Characters in Crypts and Things are a bit tougher than their D&D equivalents – HP represent superficial damage, and once a character is down to 0 HP they have a penalty to Attack Rolls and Skill Tests; further damage is taken against their Constitution with a Luck test required to stay conscious after each blow (or optionally a roll on the Dangerous Wounds table with results ranging from Winded to Heroic Impalement – take one point more damage and get a free attack against your attacker.) Once per day a C&T character can restore 1d4 HP by having a stiff drink.
There are no Clerics; healing magic is the domain of Sorcerers instead. Magic is divided into White, Grey and Black magic. Of the three, only Grey Magic is mostly safe to cast, White magic can draw the attention of nearby Undead or Others (malevolent entities from outside the world), and Black Magic causes corruption.
Combat is mostly free form, notable rules are that anyone can Backstab, you general can’t decide who to hit if you’re firing into melee, Initiative is round to round rather than per engagement, and spells are declared before Initiative is rolled.
The world of C&T hits all the standard Sword and Sorcery tropes – jungles full of Snake-Men, Ice wastes, decadent empires, pirate ports, ruins of past civilisations all over the place and so on. Some of the location names are a bit on the nose – Death Wind Steppe or the Terror Lizard Run, anyone?

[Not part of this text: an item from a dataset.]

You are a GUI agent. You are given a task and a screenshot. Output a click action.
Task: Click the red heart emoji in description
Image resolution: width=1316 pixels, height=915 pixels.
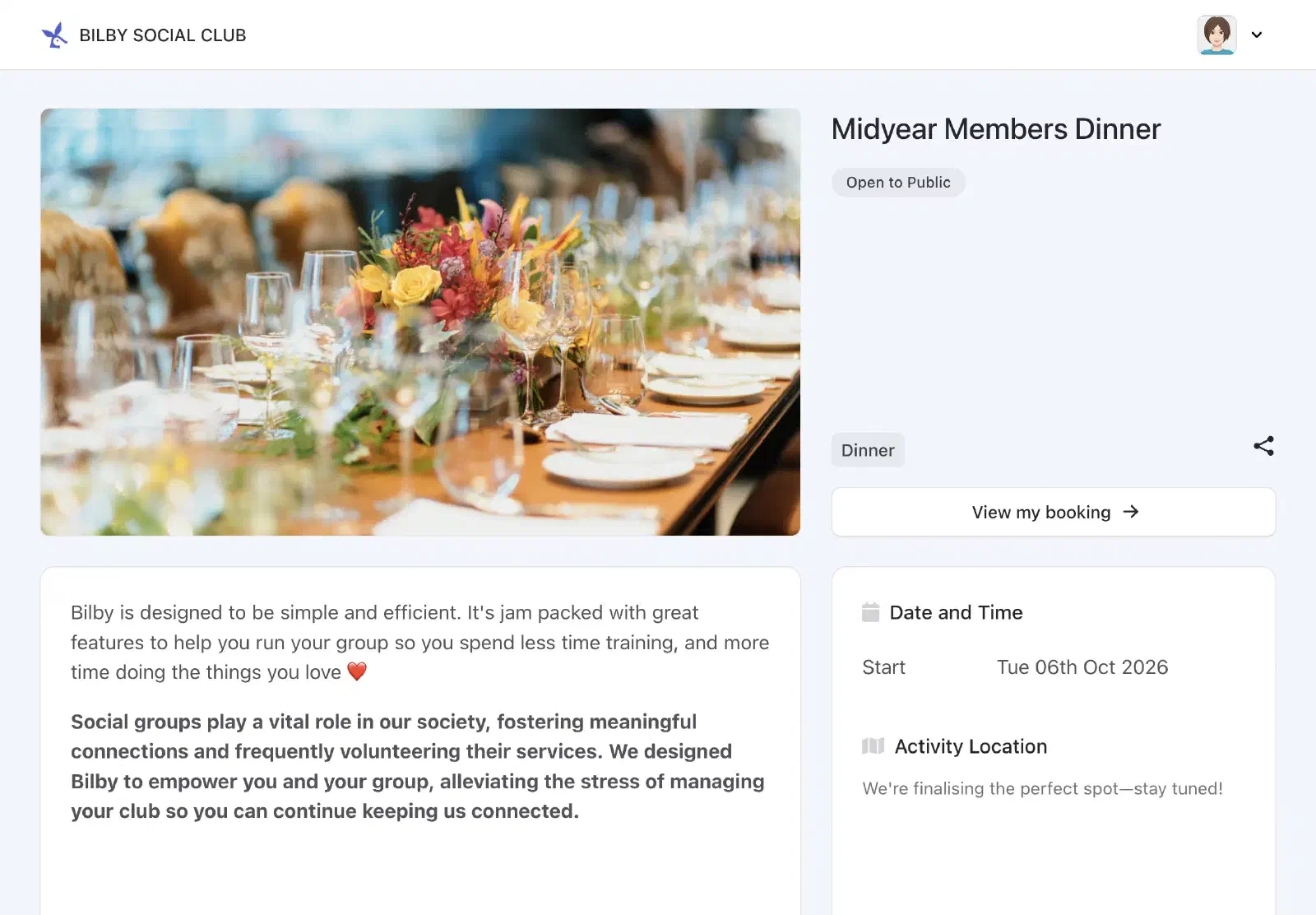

On the whole there’s enough interesting stuff that it’s not a total write-off, and the write-ups both have a sense of enthusiasm about them and are useful for gaming purposes. Most locations are given a brief overview, a couple of adventure hooks and an encounter table. Port Blackmire is an exception – a pirate and demon controlled city detailed at the District and Landmark level, which feels quite inspired by Fighting Fantasy’s Port Blacksand. (The Fighting Fantasy series and 80s UK fantasy gets a callout in the inspirations section, and I can definitely see a lot of the influences.)